A Desert is a large area of arid territory with little or no vegetation. The area receives occasional rainfall of fewer than 25 cm per year. Deserts have a hot climate because evaporation is greater than precipitation. Because to the lack of cloud cover and humidity, scorching deserts become chilly at night. Adaptations enable desert plants and animals thrive in the harsh climate. Water is stored in desert environments to help them survive during times of drought.

The top 8 largest deserts include:

  1. Antarctic Desert

Antarctic Desert

Antarctica polar desert covers the whole Antarctica continent. The desert covers 14,200,200 square km of land.  The desert is the coldest, driest and windiest desert receiving precipitation of 200mm annually.  The deepest ice sheet is 4.5km thick and has taken about 45 million years to grow that thick.

The interior of the desert rarely receives rainfall.
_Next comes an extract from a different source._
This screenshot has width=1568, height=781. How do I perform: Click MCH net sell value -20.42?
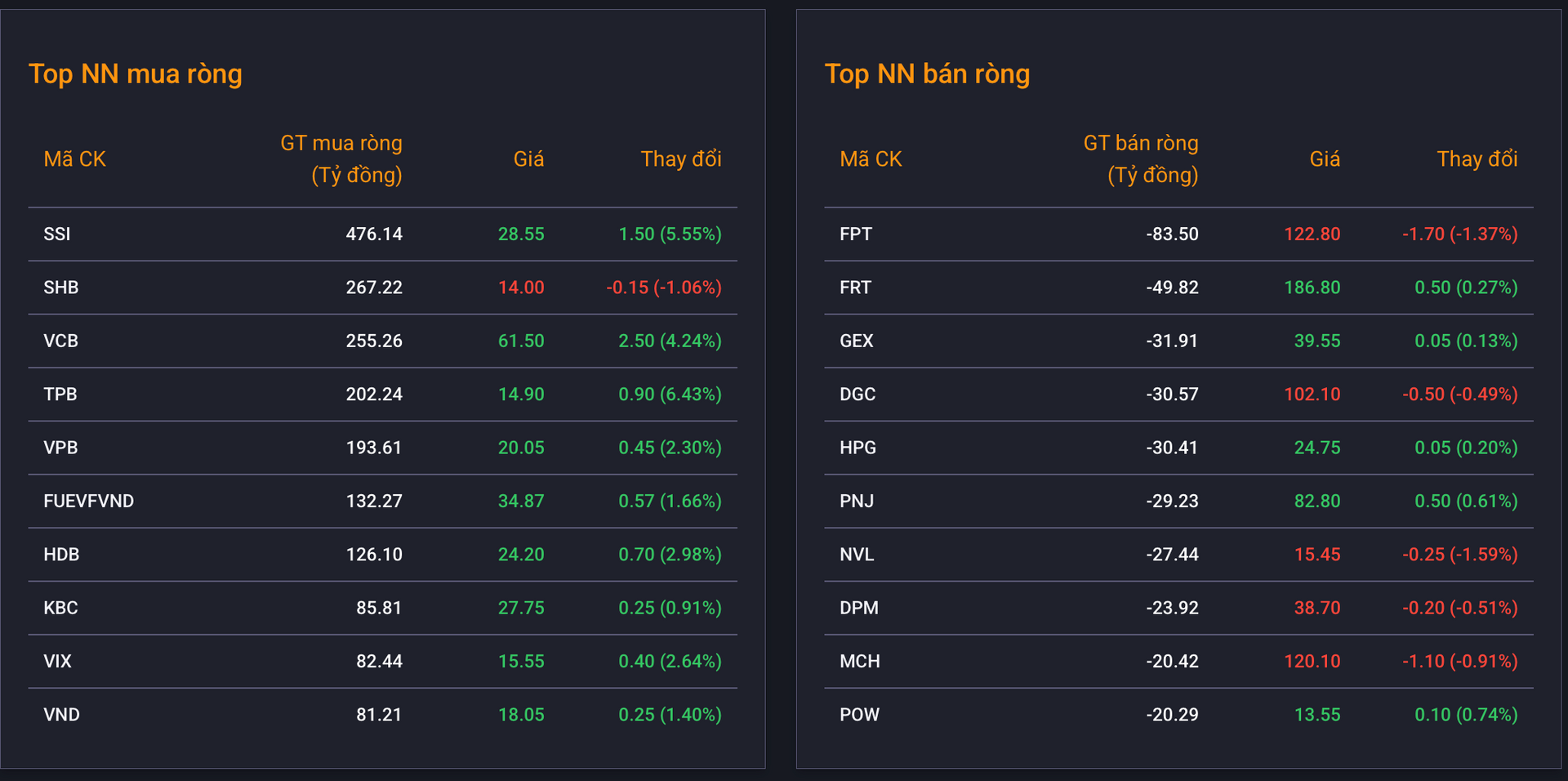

Precipitation averages around 50 mm per year and are in the form of snow and ice crystals. The coast has a maritime climate that is influenced by the ocean and receives more than 200 mm precipitation in a year.  It’s possible to see snow, rain, and sunshine in one day in summers on the Antarctic Peninsula. 80% of the world’s freshwater is reserved in the Antarctic.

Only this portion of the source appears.